Monday 2nd March 2026
Client first, complexity second: Graeme Bibby on making alternatives work
In a market where private markets are proliferating, Bibby argues that the ability to make complexity relatable will define the next phase of advice.
The alternatives conversation has matured, but the complexity has not diminished. For Graeme Bibby, chief investment officer at Partners Wealth Group, that complexity demands discipline, humility and a relentless focus on client outcomes.
Bibby anchors his process to first principles. Portfolio construction, he argues, must begin with balance and diversification, then work backwards to implementation.
“I look at investing holistically, building-out models that are well-balanced and well-diversified.”
That means partnering with managers who can genuinely diversify exposures, particularly within alternatives, where liquidity, valuation and correlation dynamics are often misunderstood .
Making complexity connectable
Bibby is candid about the gap between institutional product design and retail client understanding. In his view, the advice industry sits at the frontline of that translation task.
“You’re the domain experts in what you do,” he says, referring to advisers. “I’m the domain expert in the technical things that I do.”
The challenge is not to dumb-down complex strategies, but to make them real and relatable for clients. Advisers routinely ask what is in a portfolio and how a client can connect to it.
For Bibby, that feedback loop is critical. Institutional-grade private markets strategies may be sophisticated, but if they cannot be explained in terms a retiree understands, their utility is diminished.
The prize is significant.
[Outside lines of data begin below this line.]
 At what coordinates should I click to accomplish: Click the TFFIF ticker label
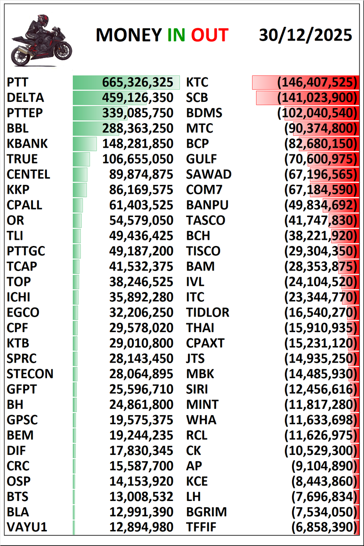(x=201, y=527)
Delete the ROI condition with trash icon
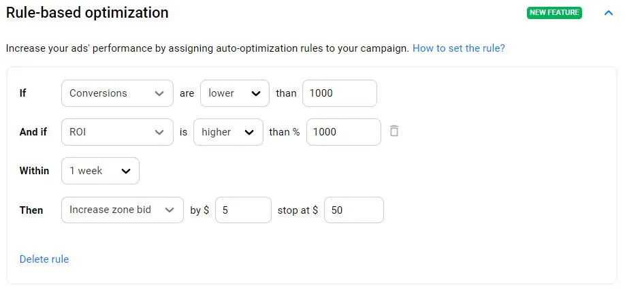 point(394,131)
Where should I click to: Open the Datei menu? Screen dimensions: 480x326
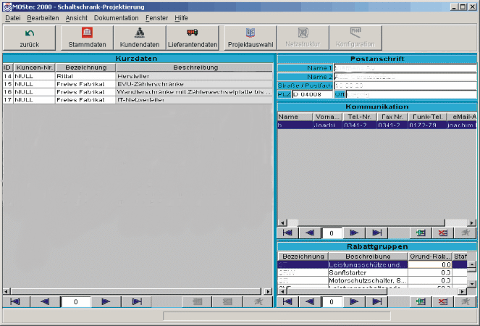[12, 17]
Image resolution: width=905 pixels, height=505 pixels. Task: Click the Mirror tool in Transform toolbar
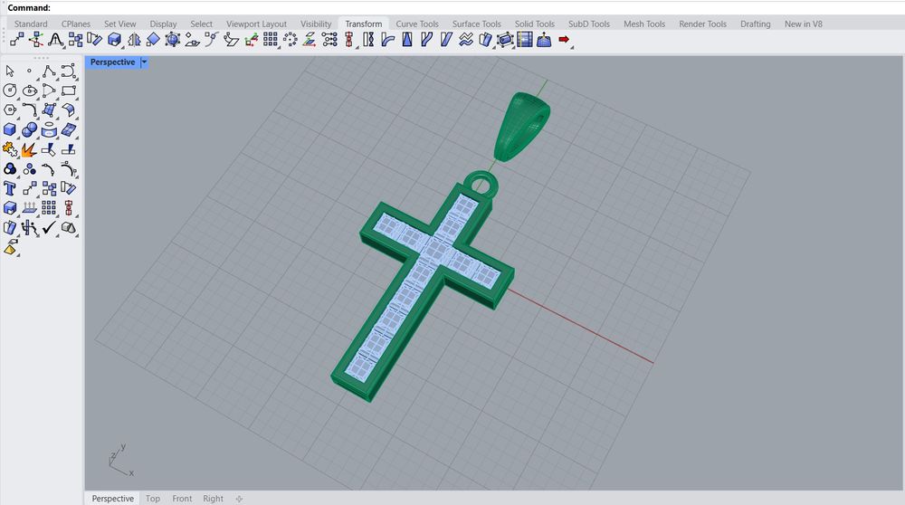click(x=134, y=40)
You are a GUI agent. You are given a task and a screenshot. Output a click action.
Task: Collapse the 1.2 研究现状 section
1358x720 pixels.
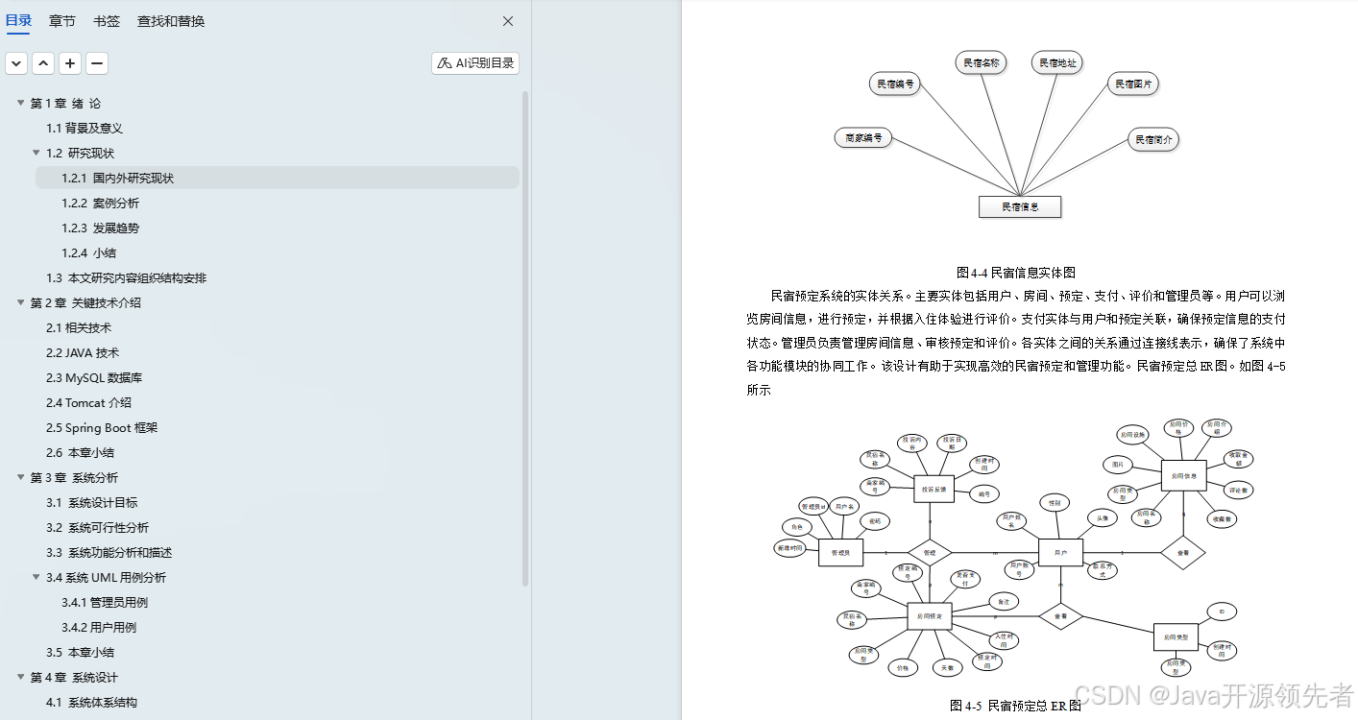(36, 153)
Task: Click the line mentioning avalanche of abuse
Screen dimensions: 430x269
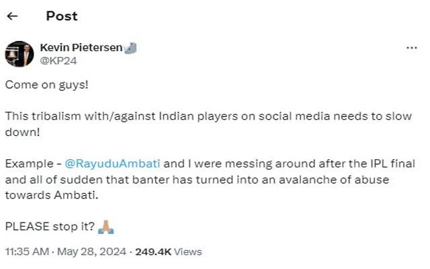Action: pyautogui.click(x=197, y=180)
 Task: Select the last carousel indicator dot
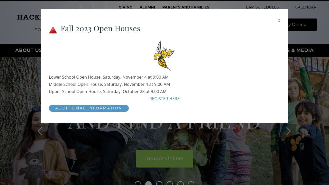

Australia’s advice gap remains wide, and Bibby sees enormous scope for expansion if complexity can be reframed into clarity.
Client first, always
If there is a single organising principle in Bibby’s philosophy, it is this, client first. Life stage, life events and cash flow needs should dictate asset allocation, not the other way around.
He is sceptical of rigid target-date approaches that “bucket people” into static cohorts. An elderly couple may present one risk profile, until a death or move into care fundamentally alters liquidity needs and capital requirements.
The portfolio, he argues, should be solved backwards. Start with the client’s required outcomes, then determine the liquidity, inflation protection and risk exposures required to deliver them.
Excess capital becomes a lever in that equation. Clients with surplus assets beyond their needs can tolerate greater liquidity risk, which in turn expands the opportunity set within alternatives.
Diversification in a correlated world
The traditional equity/bond ballast has been less reliable in recent regimes. Bibby notes the observable rise in positive correlations between broad bond indices and equities across Australia, the US and global markets. Correlations vary across time and stress periods, but the diversification benefit is no longer assured. That reality has sharpened the case for private markets and real assets.
Private markets can offer smoothing, although Bibby acknowledges that less-frequent valuations contribute to that effect. The key question is whether underlying value is genuinely insulated from public-market noise.
Real assets such as agriculture can provide natural diversification characteristics, particularly when exposures are assessed at a factor level rather than through headline asset-class labels.
“Look at the factors that you’re exposed to. Are they truly diversified?” Bibby asks.
Process over product
Bibby is clear that governance trumps product selection. In his experience, decision-making structures and delegation boundaries should be defined before any manager shortlist is drawn.
External consultants can help establish frameworks and clarify what sits within the remit of an internal investment committee. Technical due diligence is important, but it comes later in the sequence .
The paradox of choice looms large in private markets. With proliferating private credit and private equity vehicles, advisers face a large and varied menu.
A robust portfolio construction framework narrows that field. It anchors selection to client cohorts and required characteristics, rather than headline return targets.
Bibby also embraces expert networks as a “force multiplier” for his own team, engaging narrow specialists in areas such as property due-diligence to deepen insight and accelerate analysis.
Artificial intelligence has a role, but a bounded one. Bibby uses AI to streamline information intake and map asset classes quickly, never for final reports or ultimate judgement .
The final step is compression. Income, growth, capital preservation and diversification form the simple framework to which he returns repeatedly.
In a market saturated with product innovation and structural change, the core principle of avoiding complexity is crucial in meeting client needs.